To wit, they were almost all men ... talking to each other.
That's right, almost all of the women on there are fake.
This isn't altogether surprising for two reasons:
- The hackers who breached and exposed Ashley Madison's user database even said they were motivated in large part by this specific fraud;
- Obviously, as sham websites and money-making schemes go, baiting married men to cheat on their wives is way easier than vice versa.
An in-depth analysis of the data confirms what the hackers alleged when the site, whose stated goal is to help people have affairs, was compromised.
Officially, there are 31 million Ashley Madison accounts apparently belonging to men, and about 5 million belonging to women. About a 6.2:1 ratio.
However, a large number of female accounts were linked to ashleymadison (dot) com addresses, suggesting that they had been created internally.

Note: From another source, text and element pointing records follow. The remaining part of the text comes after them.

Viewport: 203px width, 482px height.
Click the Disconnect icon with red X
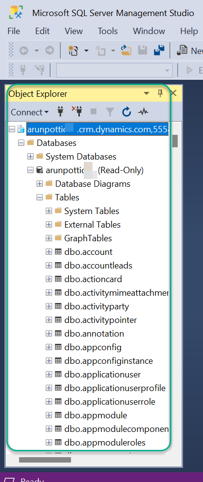coord(77,112)
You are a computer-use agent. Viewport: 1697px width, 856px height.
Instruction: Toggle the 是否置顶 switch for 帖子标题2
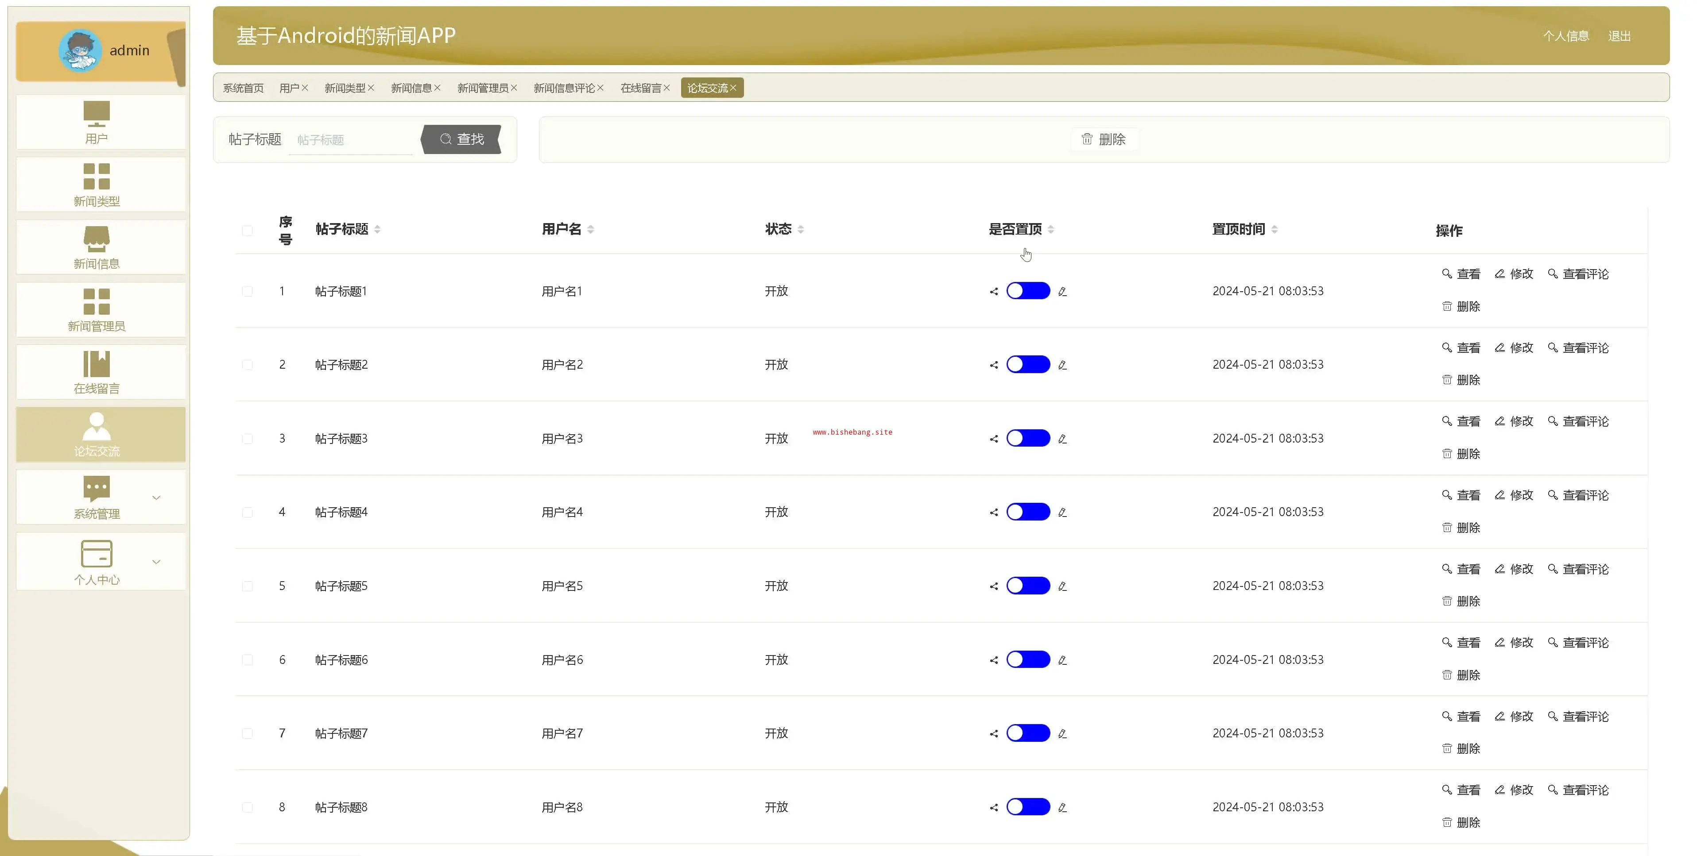tap(1028, 365)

Moreover, 350 female accounts for people with the same (and unusual) last name exist, and that's just scratching the surface of the sham:
- Only 1,492 of the women in the database ever opened their inboxes on the site, compared with more than 20 million men who did.
- Only 2,409 of the women used the site's chat function, compared to more than 11 million men, including Christian vlogger Sam Rader.
That's right ... fewer than 4,000 female humans used the site, meanwhile millions of men wrote, chat and forked over cash to do who knows what.
And then their information wasn't secured!
Bottom line: You can expect some serious lawsuits (justified or not) from some seriously pissed off, still-unsatisfied dudes shortly.